Many college students consume alcohol without understanding the full effects of it on the body. Below is a discussion of general side effects of alcohol, degradation pathways and gender-specific variations and interesting asides involving alcohol. But first, a background on compensatory mechanisms is required.
One main point about all drugs, be it alcohol, cocaine, tobacco, heroin, or 1-3-7 trimethyl xanthine (caffeine), is that they cause compensatory mechanisms within the body. In essence, as you consume a drug and it causes a physiological effect, your body counters it.
For instance, if a drug decreases the release of serotonin, your body senses that it is being altered and will upregulate the serotonin release to compensate. Once the drug is no longer present, however, the compensatory mechanism may still be active, which can lead to adverse side effects.
General effects of alcohol
Once consumed, alcohol makes its way through the stomach, passing through to the small intestines, where approximately 90 percent of it is absorbed. From there, it interacts through a variety of physiological and metabolic pathways to increase the release of dopamine in the nucleus accumbens (a neurotransmitter, or chemical, in the brain that causes you to feel good), along with decreasing the amount of glutamate and increasing the amount of GABA, both neurotransmitters, which make you less inhibited.
In the short run, while alcohol is present in your body, this downregulation of glutamate can lead to memory loss (blacking out) because it is not available in sufficient amounts to help with the formation of long-term memories. More so, as your body compensates for the downregulation of glutamate, the risk of seizures when you stop drinking increases.
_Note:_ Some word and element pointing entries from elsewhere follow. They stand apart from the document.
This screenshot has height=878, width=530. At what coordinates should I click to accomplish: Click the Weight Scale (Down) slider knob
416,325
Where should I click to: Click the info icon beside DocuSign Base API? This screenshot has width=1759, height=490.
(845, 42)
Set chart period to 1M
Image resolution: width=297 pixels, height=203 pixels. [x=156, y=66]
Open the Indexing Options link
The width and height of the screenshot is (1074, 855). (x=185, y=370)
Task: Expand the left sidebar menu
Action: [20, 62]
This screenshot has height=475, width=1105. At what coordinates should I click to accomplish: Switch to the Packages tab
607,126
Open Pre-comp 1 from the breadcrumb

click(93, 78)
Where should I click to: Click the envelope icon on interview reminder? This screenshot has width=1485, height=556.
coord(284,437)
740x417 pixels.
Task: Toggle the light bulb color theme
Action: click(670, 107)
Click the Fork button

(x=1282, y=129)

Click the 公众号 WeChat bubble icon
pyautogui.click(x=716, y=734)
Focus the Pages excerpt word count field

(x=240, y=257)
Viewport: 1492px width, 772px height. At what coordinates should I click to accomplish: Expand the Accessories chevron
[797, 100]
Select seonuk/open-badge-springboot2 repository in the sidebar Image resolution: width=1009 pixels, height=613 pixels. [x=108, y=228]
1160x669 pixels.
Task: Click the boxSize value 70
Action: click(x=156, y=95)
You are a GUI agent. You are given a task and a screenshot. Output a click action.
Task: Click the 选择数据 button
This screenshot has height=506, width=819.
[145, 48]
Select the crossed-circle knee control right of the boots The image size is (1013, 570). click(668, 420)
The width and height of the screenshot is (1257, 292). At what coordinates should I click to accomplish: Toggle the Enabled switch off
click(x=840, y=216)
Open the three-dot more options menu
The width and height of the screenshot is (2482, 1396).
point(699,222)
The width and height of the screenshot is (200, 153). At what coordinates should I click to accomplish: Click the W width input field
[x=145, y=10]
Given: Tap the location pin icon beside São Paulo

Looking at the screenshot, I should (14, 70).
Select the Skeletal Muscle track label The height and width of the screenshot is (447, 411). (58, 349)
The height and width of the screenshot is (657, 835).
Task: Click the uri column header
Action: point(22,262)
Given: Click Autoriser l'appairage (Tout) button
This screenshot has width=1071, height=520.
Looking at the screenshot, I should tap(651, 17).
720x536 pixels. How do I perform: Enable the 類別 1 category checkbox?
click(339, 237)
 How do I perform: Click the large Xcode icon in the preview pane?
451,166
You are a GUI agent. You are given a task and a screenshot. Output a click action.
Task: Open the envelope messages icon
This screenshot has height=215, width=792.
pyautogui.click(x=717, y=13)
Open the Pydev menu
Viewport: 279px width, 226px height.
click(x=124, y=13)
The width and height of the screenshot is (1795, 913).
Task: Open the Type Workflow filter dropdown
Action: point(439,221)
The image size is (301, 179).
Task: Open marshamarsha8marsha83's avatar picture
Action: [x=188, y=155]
Other than this, alcohol has a host of side effects, including gastrointestinal tract irritation (increased stomach acid production), blood vessel dilation (especially in the face, so you feel warmer because more blood is close to the thermoreceptors in your skin, but you actually release heat which can lead to hypothermia), lower sensitivity to sensory stimuli, dehydration and hallucinations (which primarily occur with chronic usage). Also, long-term alcohol consumption causes neuronal damage through disturbing the cell membranes causing them to leak water, proteins and other essential molecules.
With these non-optimal side effects in mind, it is important to note that in low to moderate doses, alcohol may actually reduce the risk of heart disease by increasing the amount of “good” cholesterol and decreasing the amount of “bad” cholesterol in the blood. This dosage, according to the Dietary Guidelines for Americans, is defined as having up to one drink per day for women and two drinks per day for men.
How alcohol degrades, and why women typically get drunk more easily
Alcohol is broken down in the body primarily by the liver (95 percent), and the rest is exhaled — which is how law enforcement officers can get an accurate measurement of your blood alcohol content. There are many metabolizing enzymes in the liver, and for alcohol, the main metabolic pathway utilizes alcohol dehydrogenase to break down ethanol into a toxic intermediate called acetaldehyde. This causes headaches, blood pressure increases, neuronal death and a host of other problems if it accumulates. Luckily, acetaldehyde is rapidly broken down by another enzyme, aldehyde dehydrogenase, into acetic acid which gets removed via other metabolic processes. One main reason alcohol does not affect men as much as women, independent of body weight or size, is that males have alcohol dehydrogenase in their stomach, so some of it is broken down before it gets to the small intestine where it’s absorbed.
Interesting asides
When under stress, the hormone cortisol is released, which can lead to immune system suppression, premature aging, and alterations in neuronal structures over time. Along neuronal alterations, cortisol actually increases the sensitivity to dopamine release in the nucleus accumbens (makes the pleasurable feeling more rewarding).
Carbonated alcoholic beverages, such as champagne, can make you more drunk. Why? Because the carbon dioxide increases stomach pressure, which decreases the time it takes for the alcohol to get to the small intestine (increasing the rate of absorption).